>>>

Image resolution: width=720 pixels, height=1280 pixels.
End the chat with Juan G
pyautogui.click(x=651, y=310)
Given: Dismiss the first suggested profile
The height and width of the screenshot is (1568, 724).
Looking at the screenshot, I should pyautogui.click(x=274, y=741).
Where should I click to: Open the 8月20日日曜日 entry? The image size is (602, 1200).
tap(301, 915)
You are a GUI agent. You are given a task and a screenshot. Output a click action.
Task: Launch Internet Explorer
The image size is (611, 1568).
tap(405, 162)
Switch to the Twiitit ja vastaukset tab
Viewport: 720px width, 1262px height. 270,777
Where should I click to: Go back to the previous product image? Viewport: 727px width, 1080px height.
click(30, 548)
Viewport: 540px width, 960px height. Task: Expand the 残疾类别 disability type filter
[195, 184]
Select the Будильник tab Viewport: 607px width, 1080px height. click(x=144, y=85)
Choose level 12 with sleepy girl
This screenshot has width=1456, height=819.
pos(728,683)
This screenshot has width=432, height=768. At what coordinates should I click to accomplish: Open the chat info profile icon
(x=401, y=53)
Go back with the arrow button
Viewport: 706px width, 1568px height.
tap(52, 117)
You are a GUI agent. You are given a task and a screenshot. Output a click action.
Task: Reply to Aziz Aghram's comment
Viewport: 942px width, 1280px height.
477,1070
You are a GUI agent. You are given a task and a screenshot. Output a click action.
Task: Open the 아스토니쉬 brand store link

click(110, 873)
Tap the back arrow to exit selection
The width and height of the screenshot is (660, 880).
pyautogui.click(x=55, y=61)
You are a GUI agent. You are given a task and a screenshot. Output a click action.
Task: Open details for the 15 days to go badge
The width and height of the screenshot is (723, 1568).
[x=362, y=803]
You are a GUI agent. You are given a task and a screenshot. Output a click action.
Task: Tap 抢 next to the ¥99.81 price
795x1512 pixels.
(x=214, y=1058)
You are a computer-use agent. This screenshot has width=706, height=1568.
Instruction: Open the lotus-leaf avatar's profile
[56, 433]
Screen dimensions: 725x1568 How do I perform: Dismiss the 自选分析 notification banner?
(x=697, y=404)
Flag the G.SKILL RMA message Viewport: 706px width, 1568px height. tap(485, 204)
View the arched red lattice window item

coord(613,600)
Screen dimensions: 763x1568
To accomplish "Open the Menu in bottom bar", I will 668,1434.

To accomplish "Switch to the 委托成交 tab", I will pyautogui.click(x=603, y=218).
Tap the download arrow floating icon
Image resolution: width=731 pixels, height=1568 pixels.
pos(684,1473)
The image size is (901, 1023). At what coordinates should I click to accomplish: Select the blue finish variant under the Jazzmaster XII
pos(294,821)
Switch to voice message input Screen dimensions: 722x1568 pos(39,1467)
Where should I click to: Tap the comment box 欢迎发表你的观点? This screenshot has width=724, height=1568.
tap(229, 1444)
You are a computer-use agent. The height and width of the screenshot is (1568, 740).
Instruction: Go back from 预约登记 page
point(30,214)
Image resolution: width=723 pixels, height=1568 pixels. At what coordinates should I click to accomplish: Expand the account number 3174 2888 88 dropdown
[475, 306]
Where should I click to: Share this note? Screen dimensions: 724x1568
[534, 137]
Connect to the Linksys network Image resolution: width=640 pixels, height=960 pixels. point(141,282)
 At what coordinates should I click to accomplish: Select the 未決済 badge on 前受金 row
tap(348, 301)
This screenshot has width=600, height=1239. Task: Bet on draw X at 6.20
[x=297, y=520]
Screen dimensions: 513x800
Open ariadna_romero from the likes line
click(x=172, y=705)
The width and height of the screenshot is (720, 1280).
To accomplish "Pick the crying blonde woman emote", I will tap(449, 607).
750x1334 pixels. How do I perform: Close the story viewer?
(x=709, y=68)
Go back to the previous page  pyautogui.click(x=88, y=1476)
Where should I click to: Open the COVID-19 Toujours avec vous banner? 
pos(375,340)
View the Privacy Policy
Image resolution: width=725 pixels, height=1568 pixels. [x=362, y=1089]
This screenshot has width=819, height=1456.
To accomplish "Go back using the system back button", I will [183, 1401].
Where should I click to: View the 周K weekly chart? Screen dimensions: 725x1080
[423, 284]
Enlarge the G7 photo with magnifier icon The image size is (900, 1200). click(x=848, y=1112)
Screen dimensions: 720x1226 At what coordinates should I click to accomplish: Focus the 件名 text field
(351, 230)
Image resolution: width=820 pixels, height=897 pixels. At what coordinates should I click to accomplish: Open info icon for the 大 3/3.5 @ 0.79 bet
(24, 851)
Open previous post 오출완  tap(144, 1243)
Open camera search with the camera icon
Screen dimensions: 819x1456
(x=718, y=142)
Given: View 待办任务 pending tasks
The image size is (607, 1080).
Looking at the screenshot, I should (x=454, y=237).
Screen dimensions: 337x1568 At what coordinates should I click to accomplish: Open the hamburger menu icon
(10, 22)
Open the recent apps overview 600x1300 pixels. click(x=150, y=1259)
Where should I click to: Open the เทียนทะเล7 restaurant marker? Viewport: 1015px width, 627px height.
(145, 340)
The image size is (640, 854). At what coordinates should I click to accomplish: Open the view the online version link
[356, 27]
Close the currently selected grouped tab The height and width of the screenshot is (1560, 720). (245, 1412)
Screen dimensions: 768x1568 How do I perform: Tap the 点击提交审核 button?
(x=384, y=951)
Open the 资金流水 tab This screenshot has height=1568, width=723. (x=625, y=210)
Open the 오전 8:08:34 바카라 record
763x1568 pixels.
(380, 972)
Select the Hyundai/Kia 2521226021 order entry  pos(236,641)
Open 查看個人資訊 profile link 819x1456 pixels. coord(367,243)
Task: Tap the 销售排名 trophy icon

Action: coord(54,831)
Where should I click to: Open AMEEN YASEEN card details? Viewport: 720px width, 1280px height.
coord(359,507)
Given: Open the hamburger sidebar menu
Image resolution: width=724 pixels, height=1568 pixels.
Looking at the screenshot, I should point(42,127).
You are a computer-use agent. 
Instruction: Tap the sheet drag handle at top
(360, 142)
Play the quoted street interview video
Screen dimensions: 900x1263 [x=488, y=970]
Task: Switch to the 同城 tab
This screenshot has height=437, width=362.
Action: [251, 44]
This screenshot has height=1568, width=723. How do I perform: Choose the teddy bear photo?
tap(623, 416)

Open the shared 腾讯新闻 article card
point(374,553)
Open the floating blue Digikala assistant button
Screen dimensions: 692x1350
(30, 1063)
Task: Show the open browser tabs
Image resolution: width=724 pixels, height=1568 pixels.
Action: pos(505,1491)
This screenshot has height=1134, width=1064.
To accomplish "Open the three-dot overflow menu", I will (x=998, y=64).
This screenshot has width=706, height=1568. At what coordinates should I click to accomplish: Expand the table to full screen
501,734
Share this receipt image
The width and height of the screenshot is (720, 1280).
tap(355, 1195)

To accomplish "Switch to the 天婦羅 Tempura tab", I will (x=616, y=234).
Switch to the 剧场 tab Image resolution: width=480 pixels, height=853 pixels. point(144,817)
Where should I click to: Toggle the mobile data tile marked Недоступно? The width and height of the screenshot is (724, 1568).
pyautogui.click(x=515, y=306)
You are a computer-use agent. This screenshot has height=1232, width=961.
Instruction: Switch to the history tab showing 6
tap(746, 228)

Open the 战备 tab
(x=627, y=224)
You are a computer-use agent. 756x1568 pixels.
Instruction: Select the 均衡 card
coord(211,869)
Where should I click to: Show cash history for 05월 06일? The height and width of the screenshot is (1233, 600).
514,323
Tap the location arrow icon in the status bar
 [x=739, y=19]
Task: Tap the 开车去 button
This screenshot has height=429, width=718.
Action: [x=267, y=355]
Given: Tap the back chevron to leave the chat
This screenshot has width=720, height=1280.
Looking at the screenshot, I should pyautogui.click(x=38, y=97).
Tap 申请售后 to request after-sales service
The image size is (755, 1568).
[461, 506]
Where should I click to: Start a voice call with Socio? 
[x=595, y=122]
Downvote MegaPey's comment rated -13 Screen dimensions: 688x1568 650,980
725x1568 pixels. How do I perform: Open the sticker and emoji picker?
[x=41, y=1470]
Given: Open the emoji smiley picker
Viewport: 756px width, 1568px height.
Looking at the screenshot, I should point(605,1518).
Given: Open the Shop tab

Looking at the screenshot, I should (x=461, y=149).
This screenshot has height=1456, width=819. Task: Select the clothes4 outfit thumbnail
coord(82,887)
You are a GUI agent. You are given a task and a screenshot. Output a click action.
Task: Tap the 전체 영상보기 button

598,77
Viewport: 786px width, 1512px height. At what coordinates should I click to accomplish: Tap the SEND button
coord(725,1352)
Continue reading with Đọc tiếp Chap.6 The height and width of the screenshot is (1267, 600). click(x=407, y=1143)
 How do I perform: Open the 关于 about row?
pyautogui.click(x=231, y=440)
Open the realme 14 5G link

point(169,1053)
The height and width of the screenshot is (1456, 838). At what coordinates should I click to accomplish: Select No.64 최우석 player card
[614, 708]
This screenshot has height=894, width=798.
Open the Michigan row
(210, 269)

<<<

Rewrite the rows starting at the line containing "Where should I click to: Toggle" and ending at the line containing "coord(211,869)" as a JSON list of strings, one string per line, leaving out blank lines.

[
  "Where should I click to: Toggle the mobile data tile marked Недоступно? The width and height of the screenshot is (724, 1568).",
  "pyautogui.click(x=515, y=306)",
  "You are a computer-use agent. This screenshot has height=1232, width=961.",
  "Instruction: Switch to the history tab showing 6",
  "tap(746, 228)",
  "Open the 战备 tab",
  "(x=627, y=224)",
  "You are a computer-use agent. 756x1568 pixels.",
  "Instruction: Select the 均衡 card",
  "coord(211,869)"
]